No matter the job description or department of any employee, for them to be employed means their skills or workforce is needed, and so, their contributions should never be taken for granted.
Yes, you may be the CEO; however, you would not always come up with the coolest, fabulous and “baddest” ideas that will take the business to the next level. It is advisable, wise and more profiting to involve your employees in brainstorming sessions when it comes to seeking business solutions.
This singular act makes employees more relaxed and comfortable in their roles, making them feel wanted, useful and ultimately pave the way for easy communication. Statistics show that employers who involve their employees in decision making tend to establish excellent open relationships with their employees and their businesses flourish more.
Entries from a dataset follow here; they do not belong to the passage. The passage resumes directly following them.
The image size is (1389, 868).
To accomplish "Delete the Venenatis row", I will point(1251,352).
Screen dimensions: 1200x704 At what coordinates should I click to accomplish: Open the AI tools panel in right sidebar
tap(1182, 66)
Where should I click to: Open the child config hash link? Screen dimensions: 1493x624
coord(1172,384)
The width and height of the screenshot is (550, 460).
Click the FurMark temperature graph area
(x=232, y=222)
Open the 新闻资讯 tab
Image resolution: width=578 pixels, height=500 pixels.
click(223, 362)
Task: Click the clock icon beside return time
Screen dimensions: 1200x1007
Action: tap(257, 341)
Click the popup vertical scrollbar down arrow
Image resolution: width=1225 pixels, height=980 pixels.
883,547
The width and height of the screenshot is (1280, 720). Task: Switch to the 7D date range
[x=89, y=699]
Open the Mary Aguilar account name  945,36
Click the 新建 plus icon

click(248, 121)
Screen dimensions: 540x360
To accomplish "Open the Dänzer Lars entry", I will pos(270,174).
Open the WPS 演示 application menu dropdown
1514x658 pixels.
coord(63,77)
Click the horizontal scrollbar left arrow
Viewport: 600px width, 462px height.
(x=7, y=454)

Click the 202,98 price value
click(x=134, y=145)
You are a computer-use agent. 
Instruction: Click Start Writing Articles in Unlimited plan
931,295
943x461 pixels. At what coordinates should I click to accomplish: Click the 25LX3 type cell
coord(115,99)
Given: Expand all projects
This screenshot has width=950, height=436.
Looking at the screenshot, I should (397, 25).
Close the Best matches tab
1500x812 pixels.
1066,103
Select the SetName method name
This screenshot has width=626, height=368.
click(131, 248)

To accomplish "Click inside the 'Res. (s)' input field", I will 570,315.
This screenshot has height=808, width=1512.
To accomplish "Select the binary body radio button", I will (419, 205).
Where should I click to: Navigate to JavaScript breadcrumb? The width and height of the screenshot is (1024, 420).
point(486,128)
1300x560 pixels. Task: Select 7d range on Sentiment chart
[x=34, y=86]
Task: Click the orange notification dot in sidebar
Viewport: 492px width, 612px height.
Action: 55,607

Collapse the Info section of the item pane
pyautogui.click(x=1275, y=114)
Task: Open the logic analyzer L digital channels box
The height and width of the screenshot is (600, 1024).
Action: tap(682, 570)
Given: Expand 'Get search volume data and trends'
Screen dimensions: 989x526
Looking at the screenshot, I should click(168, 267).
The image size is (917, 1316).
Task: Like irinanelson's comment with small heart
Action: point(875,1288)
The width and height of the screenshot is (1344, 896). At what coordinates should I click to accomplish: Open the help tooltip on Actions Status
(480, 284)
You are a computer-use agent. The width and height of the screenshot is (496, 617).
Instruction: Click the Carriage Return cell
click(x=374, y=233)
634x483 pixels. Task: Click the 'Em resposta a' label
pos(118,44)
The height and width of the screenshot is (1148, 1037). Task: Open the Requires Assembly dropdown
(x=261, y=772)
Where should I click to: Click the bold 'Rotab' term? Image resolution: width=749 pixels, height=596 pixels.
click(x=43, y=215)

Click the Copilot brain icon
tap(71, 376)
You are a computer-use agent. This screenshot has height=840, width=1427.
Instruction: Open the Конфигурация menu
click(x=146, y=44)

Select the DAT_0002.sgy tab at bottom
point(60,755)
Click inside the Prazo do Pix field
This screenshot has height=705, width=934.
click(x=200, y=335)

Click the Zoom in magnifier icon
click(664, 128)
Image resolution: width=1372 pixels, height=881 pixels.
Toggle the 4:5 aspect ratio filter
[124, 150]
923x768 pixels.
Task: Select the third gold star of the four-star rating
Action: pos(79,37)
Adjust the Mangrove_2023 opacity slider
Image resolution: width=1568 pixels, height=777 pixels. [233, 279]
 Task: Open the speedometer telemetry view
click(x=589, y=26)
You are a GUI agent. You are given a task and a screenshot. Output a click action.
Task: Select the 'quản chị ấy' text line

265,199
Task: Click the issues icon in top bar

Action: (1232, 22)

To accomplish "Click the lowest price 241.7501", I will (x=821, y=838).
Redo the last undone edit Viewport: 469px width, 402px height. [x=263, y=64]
Do not limit your employee to a department (it kills workflow and makes the intelligent one seem useless in the organisation due to the department he/she is recruited into): This is a grave mistake I have noticed in most workplaces.
For instance, you recruited an administrative personnel/human resource officer, and also a technical personnel. Over the time, you begin to feel that the administrative personnel/HR officer is not bringing much to the table or mostly idle and the solution to that is to get him/her fired.
Yes, you would feel justified when you get him/her fired; however, if you don’t deal with the cause of his/her idleness, you may be repeating the hiring-and-firing cycle over and over. Now, you do not say the admin/HR personnel is less important because your technical person is the one handling all tech details of your daily business activities.
If you want to build an effective team, no matter their department, all your employees should be taught the core basics of the business – and by this, I mean the basic knowledge of the business workforce. For example, someone in HR department should be able to know the basics of what the person in the technical department does, and in so doing, client projects get rotated around the office irrespective of departments, and everybody gets involved.
Everyone in the corporate world wants to be useful and acquire new skills. If you, as an employer, notice that your employees in the administration are not too productive as the technical fellows, all you have to do is to teach the administrative employees the basics of the technical personnel’s job. Doing this would make the employees useful in both departments, and overall workflow in the organisation would speed up.
Learn to build your employees’ career life; they might not stay with your company forever, but before they leave, you will reap the benefits of the new skills and acquisitions that you embed in them. In the Nigerian job market, everyone is constantly looking out for better-paying jobs; however, if you make your employees happy and they know you are interested in their career advancement, you would end up getting employees that are committed to your organisation, not willing to leave even when better opportunities come.
The key is in having your employees’ interest at heart. Once in a while organise work seminars, enrol them to learn new skills or enhance the ones they already have. But be careful, while doing this, and make sure you have permeant workers and not interns.
I once worked in an organisation, and when I came on board, I noticed the management was interested in a certain employee, registered him for courses, and taught him basically how the organisation works. I later realised the fellow was a fresh graduate who has not even gone for the mandatory NYSC.
That raised my eyebrows. WHY? Looking at the organisation, it was a startup, and its pay was not anywhere near average payment in its sector. So I concluded that after giving someone who is yet to serve all the training, the organisation must be ready to offer him something close to the pay of someone who has those skills and training he has acquired.
I spoke to one or more people in the organisation what they feel about the fellow, and everyone I spoke to told me how good the fellow was. But they fear he wouldn’t stay in the organisation for long. In this aspect, the company loses because they trained someone that was yet to be fully settled into the corporate world. Someone without a formal work contract or employment terms.
Lastly, do not have a golden employee in the office; try to see and treat all employees equally. It is one of the basic rules in building an effective and productive team.